Rivone Josie Modern Obsession II, digital print, 33.3 x 44.8 cm, 2018
Foucault (1978:77) in Williams (1999:2) describes the modern compulsion to speak about sex obsessively, to question it and to be curious of it. “Modern Obsession” chronicles my exploration of hard core film pornography. This body of work is a process of discovery and evolution of my thoughts on the tropes and culture of hard core film pornography much like the chronicle of American Painter Zak Smith (or Zak Sabbath) in his book We Did Porn (2009). I aim to playfully stylize elements observed from pornographic films and culture from a whimsical perspective as I draw visual inspiration from video games and Japanese manga. My video game entitled Skin Eater (2015) features characters trapped together, forced to continually repeat their actions over and over again which refers to obsession and compulsion. Latex materials and skin tones worn by characters depicted in Skin Eater (2015) were greatly inspired by the paraphilia often worn in bondage and sadomasochistic pornography (Williams 1999:195-201). The style of the video game is greatly inspired by and refers to Masashi Tsuboyama’s Silent Hill 2 (2001). Tsuboyama states that the idea of simultaneous repulsion and attraction is something that served as a core tenant for the atmosphere of the game (Beuglet 2001) an idea which is rife within my own video game. The aims of this body of work is twofold where its ultimate goal is to depict stylized representations of the modern compulsion of obsessiveness over sex while its secondary goal is to show my exploration of hard core film pornography.
Rivone Josie Modern Obsession V, digital print, 33.3 x 44.8 cm, 2018
Rory Klopper Phantom. Mixed media, (assemblage), 110 x 60 x 60 cm, 2015
Phantom engages my interest in materiality and material thinking. Working in collaboration with the material, I allow its primary component – expanding foam - to explore the skeleton structure that I have assembled, unrestricted. I am, thus, guided by the unpredictable nature of the foams expansion. In this way I am challenging my ego by relinquishing a certain amount of control to the foam. Phantom embodies my identity’s multiplicity as viewed through my queer lens. Created through the eyes of the other I reconstruct myself in terms of assemblage. Personal trauma has warped my self-image, as I interrogate these emotions my corporeal form is transformed into something unhuman, almost monstrous. This detachment from my physical form is allowing me to release myself from burdens of the body. Our bodies are political and reactionary and engaged in power struggles, we need to understand this so that we can address these inequalities, so that we can evolve.
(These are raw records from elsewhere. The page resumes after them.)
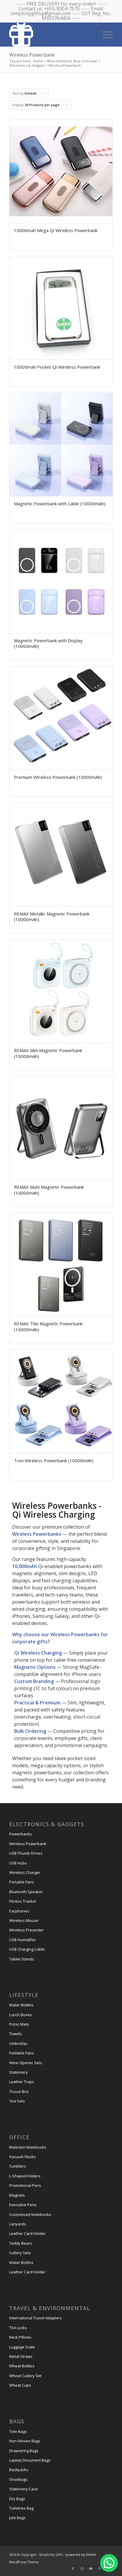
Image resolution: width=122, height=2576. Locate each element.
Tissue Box (19, 2091)
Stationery (18, 2072)
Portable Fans (21, 1882)
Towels (15, 2033)
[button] (109, 2563)
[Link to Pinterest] (99, 2568)
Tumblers (17, 2166)
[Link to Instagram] (81, 2568)
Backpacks (18, 2469)
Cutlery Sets (20, 2252)
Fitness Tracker (22, 1901)
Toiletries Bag (21, 2508)
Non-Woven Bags (24, 2441)
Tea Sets (17, 2101)
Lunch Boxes (20, 2014)
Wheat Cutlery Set (25, 2375)
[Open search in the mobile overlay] (86, 34)
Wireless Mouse (23, 1920)
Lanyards (17, 2224)
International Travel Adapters (35, 2318)
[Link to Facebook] (72, 2568)
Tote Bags (18, 2431)
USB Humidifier (22, 1939)
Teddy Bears (20, 2243)
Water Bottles (21, 2005)
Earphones (19, 1911)
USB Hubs (18, 1863)
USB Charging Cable (27, 1949)
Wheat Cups (20, 2385)
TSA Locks (18, 2327)
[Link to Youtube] (90, 2568)
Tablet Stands (21, 1959)
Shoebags (18, 2479)
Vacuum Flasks (22, 2156)
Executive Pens (22, 2204)
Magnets (17, 2195)
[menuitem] (105, 34)
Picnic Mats (19, 2024)
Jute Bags (17, 2517)
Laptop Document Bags (30, 2460)
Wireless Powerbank (27, 1843)
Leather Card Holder (27, 2233)
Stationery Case (23, 2489)
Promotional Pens (25, 2185)
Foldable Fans (21, 2053)
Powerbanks (20, 1834)
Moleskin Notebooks (27, 2147)
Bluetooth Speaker (26, 1891)
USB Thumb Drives (25, 1853)
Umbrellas (18, 2043)
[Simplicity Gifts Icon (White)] (50, 34)
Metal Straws (21, 2356)
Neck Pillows (20, 2337)
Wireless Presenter (26, 1930)
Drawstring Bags (23, 2450)
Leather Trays (21, 2081)
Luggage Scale (22, 2347)
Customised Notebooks (30, 2214)
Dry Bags (17, 2498)
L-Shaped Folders (25, 2176)
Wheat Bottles (21, 2366)
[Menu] (105, 34)
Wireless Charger (24, 1872)
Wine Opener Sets (25, 2062)
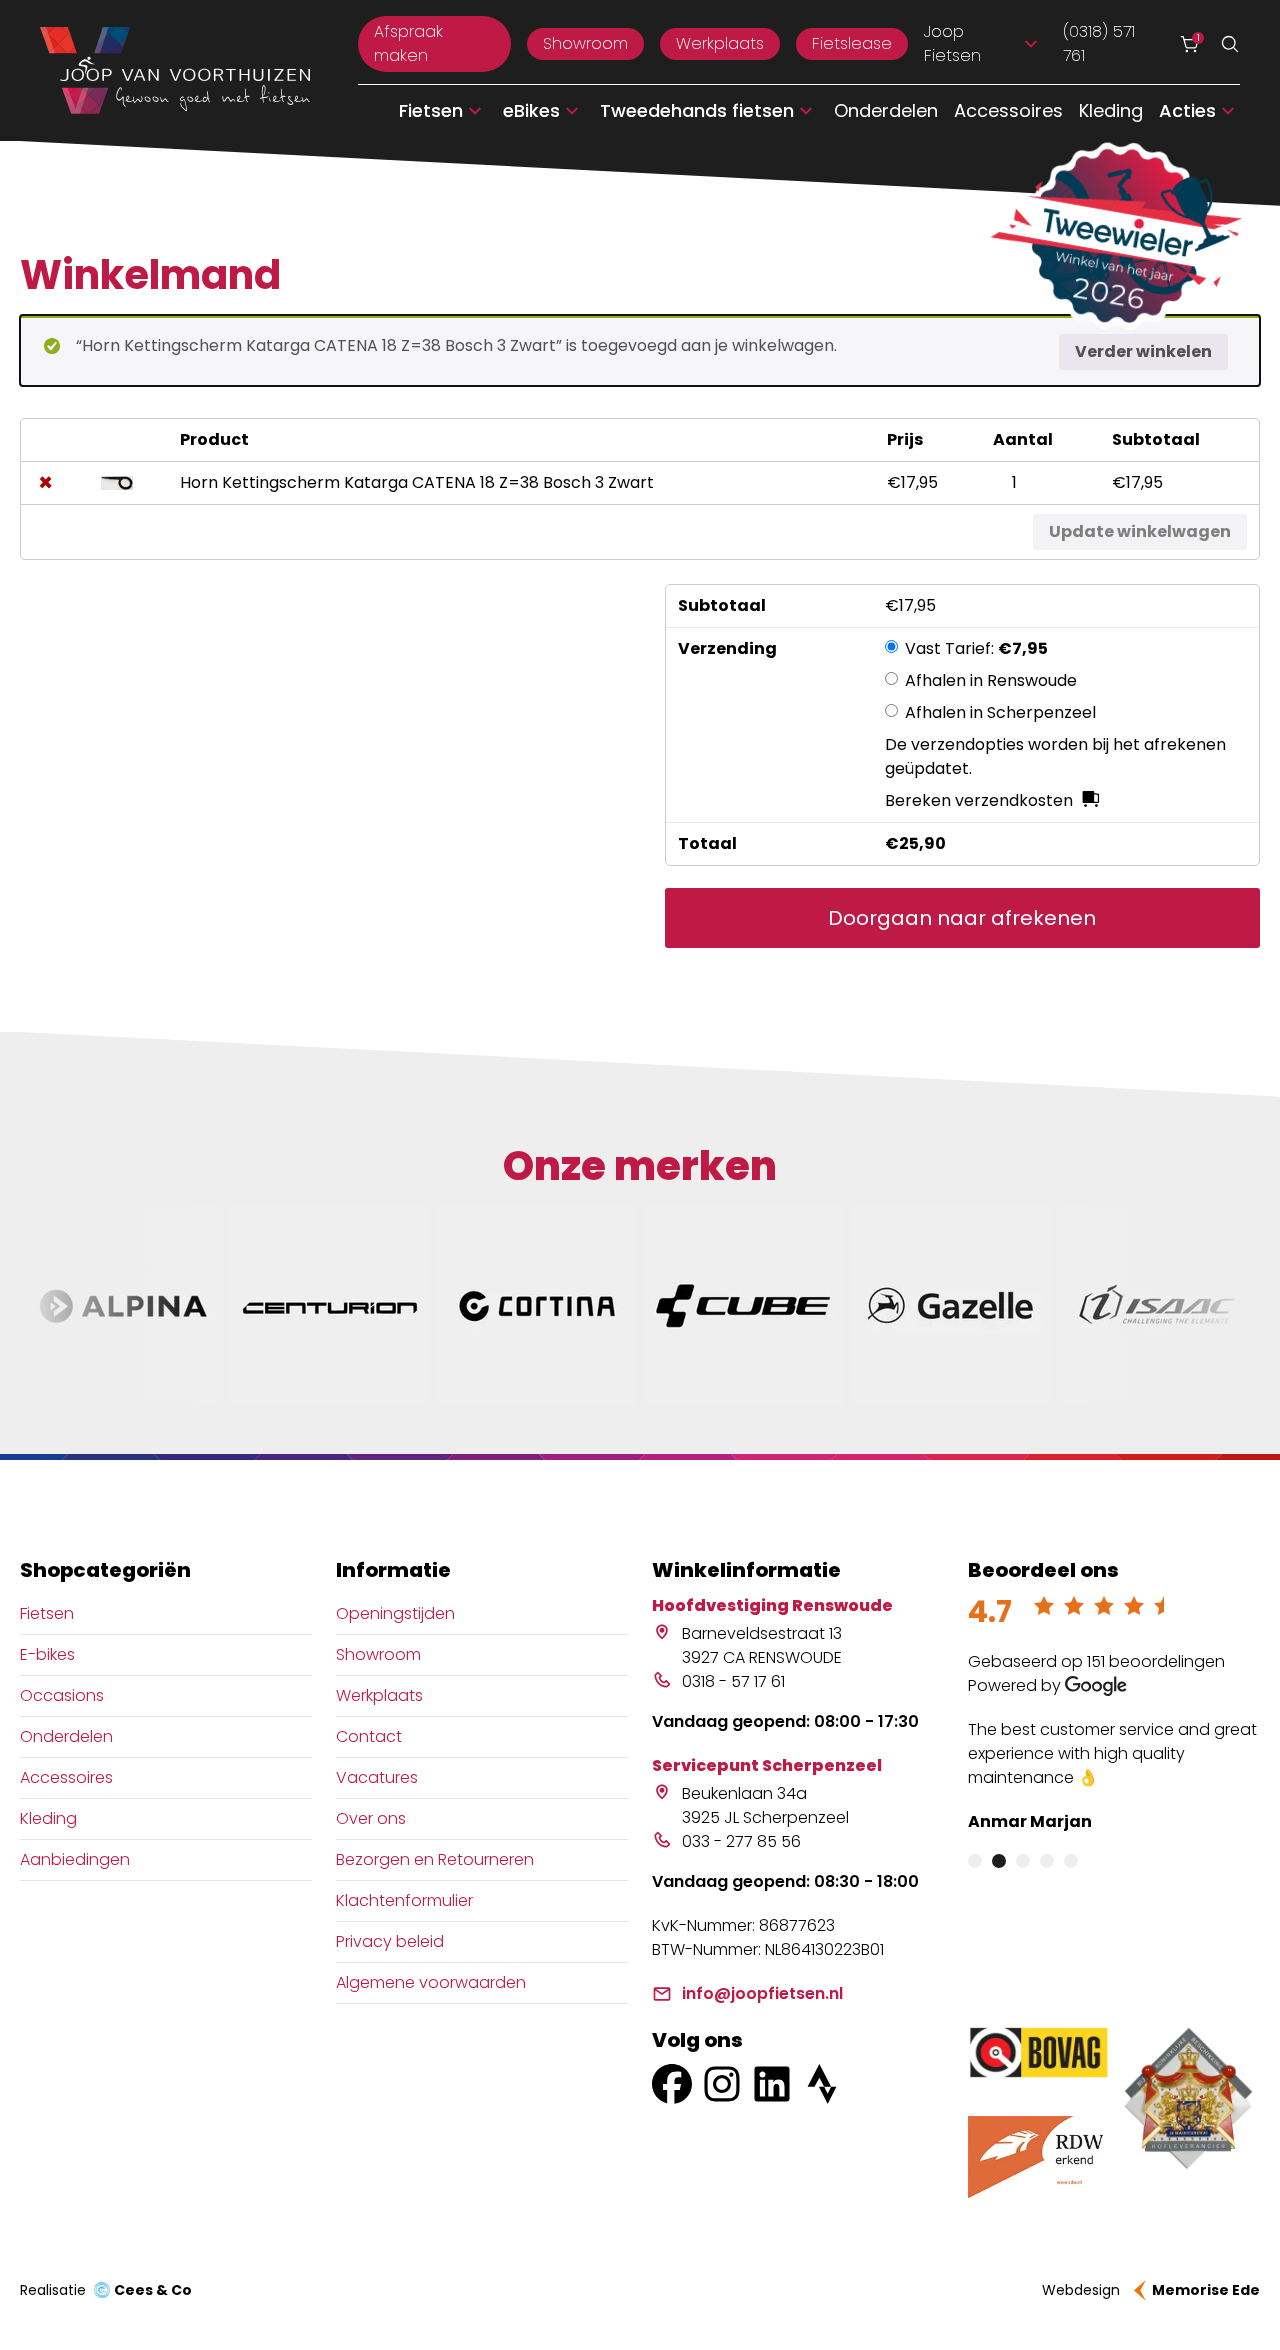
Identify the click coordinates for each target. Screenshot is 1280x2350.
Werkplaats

Rory Klopper Jellyfish Series II, Photographic print, Ed 1 of 10, 40 x 51 cm, 2018
Rory Klopper Jellyfish Series I, Photographic print, Ed 1 of 10, 44 x 42 cm, 2018
Rory Klopper Jellyfish Series III, Photographic print, Ed 1 of 10, 36 x 28 cm, 2018
Rory Klopper Jellyfish Series IV, Photographic print, Ed 1 of 10, 36 x 28 cm, 2018
The Jellyfish series helped me process a nervous breakdown in 2014 which has taken a number of years to recover from. I spent time staring into ocean rock pools trying to make sense of “right” and “wrong”, and the other binaries that devalue people like me. The jellyfish expands to allow the world to filter through it, and contracts to expel the world. I was lost in the abyss, unable to function for a period of time. I felt like I wanted to re-enter the womb and remain there, protected, loved, nourished. This evolving body of work allows me to unpack feelings for the desired other – the black body, gender “norms” and the female body, and the gay body, and how this triad of bodies informs the politics of my identity.